## Texto da página:
21/10/2015

Eu sou aquela pessoa que nunca, em circunstância alguma, deves levar ao supermercado # 29

Passei por ali e estavam as duas a conversar. Ou melhor, uma escutava, enquanto a outra ensinava (já vão perceber o itálico). Claramente, avó e neta. Uma avó vulgar, como as avós de agora (já não se fazem avós gordinhas e de pés inchados, que nos ensinavam a fazer tricô e nos conheciam todas as manhas pelo timbre e pela entoação, avó-óó... Acho que já nem titis se fazem — eu tive uma titi que foi a maior escola de lavores femininos, cozinha e doçaria e artes que alguém, com um mínimo de alma de artista, pode aspirar ter. A minha titi foi a última peça da fornada das titis perfeitas). As avós de agora são modernas, magras, usam o cabelo curto e algumas até trabalham. Outras fumam. Qualquer dia, tatuam-se.
Pensando bem, esta era uma avó muito invulgar. Retiro o que disse ao início. 
A neta era uma menina vulgar, igual a todas as netas do mundo, mesmo aquelas que se faziam dantes (eu também fui assim, por isso é que sei). Tinha uns três anos, ainda toda refegos de bebé, cabelos escuros encaracolados, bochechas de anjo renascentista. E estava parada — paralisada.

- Estás a ver? É um coelhinho. Não parece, pois não? Mas é, só que está sem pêlos. Foi esfolado.

(Perceberam o itálico?)

Acho que adormeci e desatei a ter um pesadelo, assim, sem aviso. Nele, a bruta prosseguia a patológica lição de anatomia patológica com a comparação com os gatos.

[Entradas para localizar palavras e elementos]

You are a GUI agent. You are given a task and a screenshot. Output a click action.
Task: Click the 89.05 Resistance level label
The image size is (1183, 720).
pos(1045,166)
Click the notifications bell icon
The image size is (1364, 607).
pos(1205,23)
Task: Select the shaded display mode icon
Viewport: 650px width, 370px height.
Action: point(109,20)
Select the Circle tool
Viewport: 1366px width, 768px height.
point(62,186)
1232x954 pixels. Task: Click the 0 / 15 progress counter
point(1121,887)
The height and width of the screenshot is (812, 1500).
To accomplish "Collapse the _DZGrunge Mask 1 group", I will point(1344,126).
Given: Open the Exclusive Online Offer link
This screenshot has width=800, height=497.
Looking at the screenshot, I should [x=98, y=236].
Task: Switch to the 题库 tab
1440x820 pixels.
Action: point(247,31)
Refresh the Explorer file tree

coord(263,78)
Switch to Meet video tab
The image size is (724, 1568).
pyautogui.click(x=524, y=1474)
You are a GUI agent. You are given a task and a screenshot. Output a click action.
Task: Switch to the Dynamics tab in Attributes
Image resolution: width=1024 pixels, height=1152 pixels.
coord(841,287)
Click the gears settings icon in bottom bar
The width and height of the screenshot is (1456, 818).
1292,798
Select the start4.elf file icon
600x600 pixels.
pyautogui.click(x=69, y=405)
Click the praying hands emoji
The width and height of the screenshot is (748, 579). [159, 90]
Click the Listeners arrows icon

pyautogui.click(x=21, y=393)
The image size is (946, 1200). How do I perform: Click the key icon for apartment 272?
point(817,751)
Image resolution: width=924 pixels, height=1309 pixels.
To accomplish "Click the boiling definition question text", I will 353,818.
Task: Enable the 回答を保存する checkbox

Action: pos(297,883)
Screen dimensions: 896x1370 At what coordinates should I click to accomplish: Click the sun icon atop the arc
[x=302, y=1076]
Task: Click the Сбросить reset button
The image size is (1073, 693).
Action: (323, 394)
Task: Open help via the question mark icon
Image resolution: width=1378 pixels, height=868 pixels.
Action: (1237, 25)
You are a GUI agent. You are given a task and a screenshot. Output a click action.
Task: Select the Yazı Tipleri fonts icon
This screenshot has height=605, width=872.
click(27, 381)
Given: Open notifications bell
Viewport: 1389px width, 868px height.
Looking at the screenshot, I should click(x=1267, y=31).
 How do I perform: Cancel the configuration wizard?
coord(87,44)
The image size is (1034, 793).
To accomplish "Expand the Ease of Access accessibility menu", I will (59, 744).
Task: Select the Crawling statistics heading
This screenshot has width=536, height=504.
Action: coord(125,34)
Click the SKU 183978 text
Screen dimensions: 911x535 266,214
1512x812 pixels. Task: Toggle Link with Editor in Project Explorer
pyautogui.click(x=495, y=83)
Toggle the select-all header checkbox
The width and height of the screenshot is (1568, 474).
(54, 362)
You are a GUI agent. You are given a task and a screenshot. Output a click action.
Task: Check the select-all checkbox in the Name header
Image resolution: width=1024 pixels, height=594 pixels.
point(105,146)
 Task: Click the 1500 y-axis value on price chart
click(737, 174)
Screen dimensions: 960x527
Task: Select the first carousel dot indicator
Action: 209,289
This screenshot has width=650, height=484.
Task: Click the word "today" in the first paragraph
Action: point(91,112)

## Ações necessárias:
1. Atualiza o trecho dos registos que vai da linha que contém "Given: Open the Exclusive Online Offer link" até à linha que contém "click(27, 381)", trocando "pixels" por "px". Apresenta esse trecho sem qualquer outra alteração.
2. Prossegue o texto sobre a avó e a neta no supermercado a partir do ponto em que termina.

## Resultados por tarefa:
1.
Given: Open the Exclusive Online Offer link
This screenshot has width=800, height=497.
Looking at the screenshot, I should [x=98, y=236].
Task: Switch to the 题库 tab
1440x820 px.
Action: point(247,31)
Refresh the Explorer file tree

coord(263,78)
Switch to Meet video tab
The image size is (724, 1568).
pyautogui.click(x=524, y=1474)
You are a GUI agent. You are given a task and a screenshot. Output a click action.
Task: Switch to the Dynamics tab in Attributes
Image resolution: width=1024 px, height=1152 px.
coord(841,287)
Click the gears settings icon in bottom bar
The width and height of the screenshot is (1456, 818).
1292,798
Select the start4.elf file icon
600x600 px.
pyautogui.click(x=69, y=405)
Click the praying hands emoji
The width and height of the screenshot is (748, 579). [159, 90]
Click the Listeners arrows icon

pyautogui.click(x=21, y=393)
The image size is (946, 1200). How do I perform: Click the key icon for apartment 272?
point(817,751)
Image resolution: width=924 px, height=1309 px.
To accomplish "Click the boiling definition question text", I will 353,818.
Task: Enable the 回答を保存する checkbox

Action: pos(297,883)
Screen dimensions: 896x1370 At what coordinates should I click to accomplish: Click the sun icon atop the arc
[x=302, y=1076]
Task: Click the Сбросить reset button
The image size is (1073, 693).
Action: (323, 394)
Task: Open help via the question mark icon
Image resolution: width=1378 px, height=868 px.
Action: (1237, 25)
You are a GUI agent. You are given a task and a screenshot. Output a click action.
Task: Select the Yazı Tipleri fonts icon
This screenshot has height=605, width=872.
click(27, 381)

2.
- Estás a ver? Parece um gatinho. Mas não é, é um coelhinho. Tu gostas mais de gatinhos ou de coelhinhos? Nós comemos os coelhinhos, mas não comemos os gatinhos... só comemos os gatinhos se o senhor do talho nos vender gatinhos em vez de coelhinhos. Chama-se a isso gato por lebre.

Então eu interferi, intercedendo. E já ia explicar a diferença entre gatos e lebres.

Depois acordei e já estava longe, na outra ponta do território continental, a bruta eclipsara-se pelo chão abaixo, sugada pelo Hades, e o anjo dos caracolinhos e dos refegos, afinal, tinha ensurdecido por momentos e não tinha ouvido nada do que a avodrasta malvada lhe tinha dito.
~

De uma vez por todas: não há como confundir um gato com uma lebre ou um coelho, mesmo que esfolados. Começa pelo formato da cabeça e pela colocação dos olhos no crânio. Mas, se dúvidas houver, vá lá mais uma achega: os gatos não têm incisivos à frente (têm micro-dentes), e os dos coelhos são tão visíveis que até de boca fechada se vêem. 
Ninguém come um gato se quiser comer um coelho.
(Parece que nada me soa bem, ultimamente.)

8 comentários:

  1. Cruzes, canhoto, saracanhoto!!

    Beijos, Lindinha. :)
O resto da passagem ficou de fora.